The woman stepped out of her top floor corner office, and outside, onto the spacious, park-like terrace, with its green space and padded park benches. Each corner of the square, five-story building had this benefit. The Sky Park, it was affectionately known as, though seventy feet off the ground didn’t quite qualify as lofty. Top executives and corporate lawyer types needed space to blow off steam or step away from the computer screen and think from time to time. She was one of eight lucky employees to have this perk, as two corner offices could access each terrace.
She pulled a half-empty pack of Marlboros from the front pocket of her navy slacks and lit her fourth and final cigarette of the day. She took a deep drag and exhaled forcefully. Try as she might, she couldn’t blow her problems away on a cloud of smoke. The stress of life had her sneaking smokes from her mom’s stash beginning during her freshman year of high school and she hadn’t been able to stop. It was the only vice that had woven itself into the fabric of her life, other than Pinterest. She rarely drank and had only experimented with recreational drugs twice in her entire life. She ate healthy and made it a point to run at least two miles a day and lift weights at least 3 days a week. So why was it so damn hard to quit? She knew why. The guilt and the hurt.
She walked over to the edge of the terrace and took in the familiar view. The wind picked up and blew wavy brown hair into her eyes. White, pillow-like clouds drifted lazily overhead and blotted out the sun from time to time. For five minutes, she stood there, thinking and smoking and pushing hair out of her face. The past would soon be in the present and she wasn’t sure how that would affect the future.

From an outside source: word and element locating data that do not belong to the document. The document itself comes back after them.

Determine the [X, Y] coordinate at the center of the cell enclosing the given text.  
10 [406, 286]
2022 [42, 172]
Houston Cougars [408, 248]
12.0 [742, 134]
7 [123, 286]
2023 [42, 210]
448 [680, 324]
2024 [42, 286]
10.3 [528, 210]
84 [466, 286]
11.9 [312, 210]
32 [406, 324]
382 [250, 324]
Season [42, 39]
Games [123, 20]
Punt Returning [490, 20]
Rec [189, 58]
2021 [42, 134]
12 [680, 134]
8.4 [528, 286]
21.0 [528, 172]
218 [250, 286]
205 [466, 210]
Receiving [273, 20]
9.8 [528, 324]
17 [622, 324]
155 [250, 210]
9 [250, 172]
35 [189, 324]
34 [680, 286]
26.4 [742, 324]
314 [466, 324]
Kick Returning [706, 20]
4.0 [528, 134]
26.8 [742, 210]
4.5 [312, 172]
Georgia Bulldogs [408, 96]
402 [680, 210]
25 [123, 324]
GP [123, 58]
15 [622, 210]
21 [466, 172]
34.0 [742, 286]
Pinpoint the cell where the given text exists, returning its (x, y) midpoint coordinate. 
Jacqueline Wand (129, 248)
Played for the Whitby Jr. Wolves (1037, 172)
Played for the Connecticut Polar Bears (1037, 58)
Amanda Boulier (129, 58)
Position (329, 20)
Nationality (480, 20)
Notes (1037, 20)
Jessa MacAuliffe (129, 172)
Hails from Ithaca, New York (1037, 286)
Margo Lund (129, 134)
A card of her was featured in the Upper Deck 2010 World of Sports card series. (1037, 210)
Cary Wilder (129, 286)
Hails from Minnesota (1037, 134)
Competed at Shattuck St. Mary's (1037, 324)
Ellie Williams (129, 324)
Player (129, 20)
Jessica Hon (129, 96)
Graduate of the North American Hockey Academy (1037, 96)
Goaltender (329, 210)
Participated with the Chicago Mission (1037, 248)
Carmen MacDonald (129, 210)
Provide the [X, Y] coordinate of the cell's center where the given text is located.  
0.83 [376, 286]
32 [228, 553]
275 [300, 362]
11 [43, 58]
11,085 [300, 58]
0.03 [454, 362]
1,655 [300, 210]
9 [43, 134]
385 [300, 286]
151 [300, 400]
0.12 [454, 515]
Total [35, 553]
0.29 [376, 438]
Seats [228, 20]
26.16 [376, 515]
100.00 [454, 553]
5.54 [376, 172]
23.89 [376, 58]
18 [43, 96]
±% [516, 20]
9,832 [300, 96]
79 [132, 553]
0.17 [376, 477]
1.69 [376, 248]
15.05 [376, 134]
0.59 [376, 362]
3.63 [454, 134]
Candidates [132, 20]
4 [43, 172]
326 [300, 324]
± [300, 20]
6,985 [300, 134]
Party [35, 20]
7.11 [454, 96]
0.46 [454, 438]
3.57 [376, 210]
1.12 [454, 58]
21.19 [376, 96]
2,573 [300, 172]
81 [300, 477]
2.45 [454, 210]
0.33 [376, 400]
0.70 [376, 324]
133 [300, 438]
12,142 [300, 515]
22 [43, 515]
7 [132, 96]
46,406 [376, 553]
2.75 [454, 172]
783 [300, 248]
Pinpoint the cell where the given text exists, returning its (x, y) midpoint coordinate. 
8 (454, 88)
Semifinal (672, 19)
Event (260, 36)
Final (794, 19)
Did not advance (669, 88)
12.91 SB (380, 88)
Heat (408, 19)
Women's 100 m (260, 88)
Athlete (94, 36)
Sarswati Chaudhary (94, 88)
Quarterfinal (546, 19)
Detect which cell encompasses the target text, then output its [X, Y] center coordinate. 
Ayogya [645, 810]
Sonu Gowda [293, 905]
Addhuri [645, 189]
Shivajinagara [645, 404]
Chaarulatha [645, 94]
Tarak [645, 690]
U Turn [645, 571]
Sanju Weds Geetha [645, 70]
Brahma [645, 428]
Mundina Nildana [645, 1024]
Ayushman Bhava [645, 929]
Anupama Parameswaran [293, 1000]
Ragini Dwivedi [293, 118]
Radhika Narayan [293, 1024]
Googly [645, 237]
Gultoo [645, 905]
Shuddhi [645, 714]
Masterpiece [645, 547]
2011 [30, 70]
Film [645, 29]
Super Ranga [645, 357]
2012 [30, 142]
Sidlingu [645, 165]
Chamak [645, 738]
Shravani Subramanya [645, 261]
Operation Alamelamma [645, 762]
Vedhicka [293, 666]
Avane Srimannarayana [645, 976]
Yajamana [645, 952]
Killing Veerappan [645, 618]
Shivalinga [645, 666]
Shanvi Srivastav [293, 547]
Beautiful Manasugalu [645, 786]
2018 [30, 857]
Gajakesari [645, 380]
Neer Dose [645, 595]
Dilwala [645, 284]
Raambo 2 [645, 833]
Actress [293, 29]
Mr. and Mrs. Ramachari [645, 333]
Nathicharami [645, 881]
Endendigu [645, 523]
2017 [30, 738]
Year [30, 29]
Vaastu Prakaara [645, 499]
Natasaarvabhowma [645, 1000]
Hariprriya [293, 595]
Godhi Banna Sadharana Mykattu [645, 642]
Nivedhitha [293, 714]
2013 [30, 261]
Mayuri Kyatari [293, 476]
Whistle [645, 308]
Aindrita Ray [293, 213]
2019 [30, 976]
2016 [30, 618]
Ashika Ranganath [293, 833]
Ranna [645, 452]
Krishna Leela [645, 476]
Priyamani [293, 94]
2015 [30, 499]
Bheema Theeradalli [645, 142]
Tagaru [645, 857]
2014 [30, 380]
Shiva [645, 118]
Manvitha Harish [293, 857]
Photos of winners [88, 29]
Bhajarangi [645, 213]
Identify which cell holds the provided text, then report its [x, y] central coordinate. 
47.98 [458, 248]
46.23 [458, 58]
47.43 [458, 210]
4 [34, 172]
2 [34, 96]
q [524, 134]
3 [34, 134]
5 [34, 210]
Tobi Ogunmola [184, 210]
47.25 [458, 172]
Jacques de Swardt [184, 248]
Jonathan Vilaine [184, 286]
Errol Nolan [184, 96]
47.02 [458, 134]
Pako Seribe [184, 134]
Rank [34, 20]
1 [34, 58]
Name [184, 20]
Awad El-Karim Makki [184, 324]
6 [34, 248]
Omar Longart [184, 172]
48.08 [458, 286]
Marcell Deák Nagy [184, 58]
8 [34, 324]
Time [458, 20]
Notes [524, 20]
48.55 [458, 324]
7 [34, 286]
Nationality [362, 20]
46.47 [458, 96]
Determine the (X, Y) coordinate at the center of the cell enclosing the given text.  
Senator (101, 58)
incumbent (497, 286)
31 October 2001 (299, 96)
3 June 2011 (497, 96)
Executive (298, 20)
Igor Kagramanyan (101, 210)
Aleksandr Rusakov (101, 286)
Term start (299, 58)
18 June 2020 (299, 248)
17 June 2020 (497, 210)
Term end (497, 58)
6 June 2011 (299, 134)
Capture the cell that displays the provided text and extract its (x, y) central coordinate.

“It’s a little early for the fourth cigarette,” said the man, as he stepped out of his office. “You gonna make it to 6:00 without having another one?”
“I didn’t know you were keeping a running tally,” she said, without turning to look at him.
Technically, he was her boss, everyone’s boss, but it was complicated.
“You should be happy,” he said. His voice was hoarse, she noted, an early sign of his body’s betrayal.
“Yeah, why’s that?”
“You can begin to mitigate some of the guilt you’ve felt since, what, 10th grade. He won’t hate you; he’s always loved you, even though he has tried hard to forget about you. I’m the one that will feel the brunt of his anger.” He winced and rubbed at his neck
“No denying that. Look how long it’s taken you to forgive me,” he said, remorse in his voice.
Some things cannot be forgiven, she didn’t say; instead she focused her attention on two brown pelicans as they circled the water and searched for their next meal. They would begin their dive any minute toward the brackish water, because that’s what pelicans did. They took the plunge, just like she would.
“Is the neck getting worse?”
“About a seven on a one to ten scale.”
“You should take a pain pill.”
“We’ll see,” he grumbled, frustrated about his circumstances.
“I want to be the one to tell him,” she said as she finally turned to the man. “It will sound better coming from me. Well, as good as something like this can sound,” she said.
“Are you sure?”
“The sooner, the better. It’s time to come clean, admit that I made a deal with the devil, no offense, and ask for forgiveness.” So many devils, she thought.
“I had so much to lose back then,” he said. “I didn’t know any other way.”
“Yeah, it was always about you, wasn’t it,” she said, trying to keep her anger in check. Calm down. He’s dying.
She exhaled a final lungful of smoke, dropped the cigarette, and stubbed it out with the toe of her black Louboutin pumps, before walking back inside without saying another word.